DATA TO USE:
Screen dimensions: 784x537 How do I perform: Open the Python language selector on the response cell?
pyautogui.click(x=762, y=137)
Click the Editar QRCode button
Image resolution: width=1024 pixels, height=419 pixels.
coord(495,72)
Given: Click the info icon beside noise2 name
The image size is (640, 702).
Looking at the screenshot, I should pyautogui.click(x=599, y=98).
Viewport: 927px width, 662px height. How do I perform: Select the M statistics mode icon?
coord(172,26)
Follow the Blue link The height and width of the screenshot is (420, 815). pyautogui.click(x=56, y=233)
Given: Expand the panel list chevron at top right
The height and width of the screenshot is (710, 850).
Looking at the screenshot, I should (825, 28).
--
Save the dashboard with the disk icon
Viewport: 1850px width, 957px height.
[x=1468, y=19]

SET TASK: Begin at the line that has "Screen dimensions: 784x537" and stop after the line that has "should pyautogui.click(x=599, y=98).". Give those lines of the records again, swapping "info icon" for "help icon" and leaving everything else unchanged.

EXERCISE RESULT:
Screen dimensions: 784x537 How do I perform: Open the Python language selector on the response cell?
pyautogui.click(x=762, y=137)
Click the Editar QRCode button
Image resolution: width=1024 pixels, height=419 pixels.
coord(495,72)
Given: Click the help icon beside noise2 name
The image size is (640, 702).
Looking at the screenshot, I should pyautogui.click(x=599, y=98).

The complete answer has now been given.